White surface deformation
An ellipsoid is deformed in an iterative fashion onto the classified
white matter. This is a computationally very complex step that results
in a white matter surface of spherical topology consisting of 81920
vertices. This step is part of the ASP algorithm.
Partial Volume Estimation
Each voxel is modeled as containing some proportion of the three main
tissue classes - white matter, grey matter, and cerebro-spinal
fluid. This technique can use either a T1 or a T1 plus a T2 and PD.
Grey surface expansion
Once the white matter surface has been extracted, it is used as a
starting point for expansion out to the grey surface. Topological
correctness is maintained throughout this deformation process.
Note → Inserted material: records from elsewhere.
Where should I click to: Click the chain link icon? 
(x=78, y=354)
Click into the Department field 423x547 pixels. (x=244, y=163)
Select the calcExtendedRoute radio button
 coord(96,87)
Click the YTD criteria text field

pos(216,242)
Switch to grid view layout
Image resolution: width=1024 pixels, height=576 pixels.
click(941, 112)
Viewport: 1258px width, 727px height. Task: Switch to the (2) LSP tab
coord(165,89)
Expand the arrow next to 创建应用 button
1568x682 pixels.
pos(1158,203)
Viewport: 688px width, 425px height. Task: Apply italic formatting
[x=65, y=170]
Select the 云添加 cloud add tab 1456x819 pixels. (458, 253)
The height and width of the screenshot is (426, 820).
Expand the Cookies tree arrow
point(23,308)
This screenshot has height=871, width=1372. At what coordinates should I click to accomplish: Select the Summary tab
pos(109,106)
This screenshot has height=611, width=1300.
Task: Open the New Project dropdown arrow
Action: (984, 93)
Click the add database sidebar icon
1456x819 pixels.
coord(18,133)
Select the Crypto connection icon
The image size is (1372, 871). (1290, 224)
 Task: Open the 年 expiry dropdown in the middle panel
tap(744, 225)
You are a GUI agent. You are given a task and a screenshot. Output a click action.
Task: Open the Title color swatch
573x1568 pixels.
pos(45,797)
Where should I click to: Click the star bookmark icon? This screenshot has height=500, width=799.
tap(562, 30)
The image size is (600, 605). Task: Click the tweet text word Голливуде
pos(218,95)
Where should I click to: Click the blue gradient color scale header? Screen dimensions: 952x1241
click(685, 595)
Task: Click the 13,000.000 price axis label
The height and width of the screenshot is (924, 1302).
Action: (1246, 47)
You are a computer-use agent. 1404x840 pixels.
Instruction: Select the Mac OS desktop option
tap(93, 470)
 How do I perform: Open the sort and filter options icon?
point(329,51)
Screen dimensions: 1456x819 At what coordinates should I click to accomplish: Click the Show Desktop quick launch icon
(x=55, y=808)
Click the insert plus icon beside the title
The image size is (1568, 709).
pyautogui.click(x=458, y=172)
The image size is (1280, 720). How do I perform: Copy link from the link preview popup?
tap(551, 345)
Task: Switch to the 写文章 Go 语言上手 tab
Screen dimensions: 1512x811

This is
also part of the ASP algorithm.
Mid surface creation
For visualisation and blurring purposes a mid-cortical surface is
created through geometric averaging of the white and grey surfaces.
Cortical Thickness Estimation
Once the three surfaces exist cortical thickness can be estimated at
every vertex using - at this point - one of six different algorithms.
Thickness smoothing
Once cortical thickness is computed the values are smoothed using a
contour following blurring algorithm developed by Moo Chung.